El compositor Mark Nowakowski señaló lo siguiente en una entrevista:
No dejo de volver al latín en mis escritos, no sólo porque todavía es la lengua de la Iglesia, sino también porque es un idioma de una hermosa singularidad. Es cantable por su propia naturaleza, y se diría que tiene toda la estructura y la solemnidad necesarias para la majestad litúrgica y la contemplación. Reconozcámoslo: no es más hermoso o cantable decir «Cordero de Dios que quitas el pecado del mundo…» que «Agnus Dei, qui tollis peccata mundi». Y contamos con un todo un repertorio postconciliar fallido para demostrarlo. Ahora que lo normal es cantar en la Iglesia en inglés, ¡la mayoría de los compositores quieren escribir obras en latín! Me parece muy elocuente.
Falsa centralidad
Cada vez que alguien propone que se traduzca la Misa Tradicional se apresura a añadir: «Pero claro, la Misa principal seguiría siendo en latín», o: «Como es natural, siempre estaría disponible el latín para aquellos a quienes les gusta».
Yo diría que son esperanzas infundadas.
Por mucho mejor que fuera, en vernáculo el usus antiquior no dejaría de ser un usus recentior en latín, y me temo que terminaría por iniciar una lenta marginalización del latín y del canto, sin que prácticamente hubiera esperanzas de recuperarlos. Una vez que la gente se ha convencido de que tiene que entender a la primera esta o aquella parte de la liturgia, olvídense de recuperar la Misa solemne cuando no es eso lo que se busca. Estos tesoros se convertirían en algo como así como una especie animal o vegetal que ha sido expulsada de su ambiente natural por otros organismos ajenos más vigorosos introducidos en su ecosistema.

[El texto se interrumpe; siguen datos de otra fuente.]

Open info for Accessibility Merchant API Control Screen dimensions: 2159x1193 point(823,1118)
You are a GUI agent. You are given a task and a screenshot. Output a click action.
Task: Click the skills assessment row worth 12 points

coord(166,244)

Quizás la observación más decisiva sea que los textos latinos poseen una densa maraña de connotaciones intra y extralitúrgicas de las que carece cualquier idioma vivo, por muy refinado que sea. Como mínimo le faltan 2000 años de desarrollo. No quiero que parezca que defiendo algo así como que el latín tiene propiedades mágicas, pero creo sinceramente que es importante preguntarse por qué los exorcistas siempre dicen que tienen más éxito cuando siguen el rito tradicional en latín.
Prioridades
Por último, ¿no es cierto que una religión que se toma en serio exigiría a sus seguidores que la estudiasen a conciencia? Los judíos consecuentes exigen a sus hijos que aprendan hebreo; los musulmanes comprometidos piden a sus hijos que aprendan árabe clásico; los coptos entienden el egipcio; los rusos tienen que aprender algo de eslavo antiguo, y así sucesivamente. La Iglesia católica volverá a ser más fuerte cuando exija a sus fieles más que la actual (tal vez, lo más lógico sería empezar por el ayuno).
Miles de colegios católicos podrían enseñar latín. No lo hacen porque se le ha dado poca o ninguna importancia. El verdadero problema radica en esa ignorancia, escepticismo o rechazo; ésa es la actitud que tiene que cambiar. De lo contrario, lo que haremos será tratar de meterles por las narices una hermosa liturgia a personas a las que les tiene sin cuidado que sea solemne, ordinario, correcto, erróneo, antiguo, nuevo, en latín o en nuestro idioma.
En resumidas cuentas: el latín no es una montaña apartada de la fortaleza, sino parte de los sólidos cimientos del castillo que defendemos.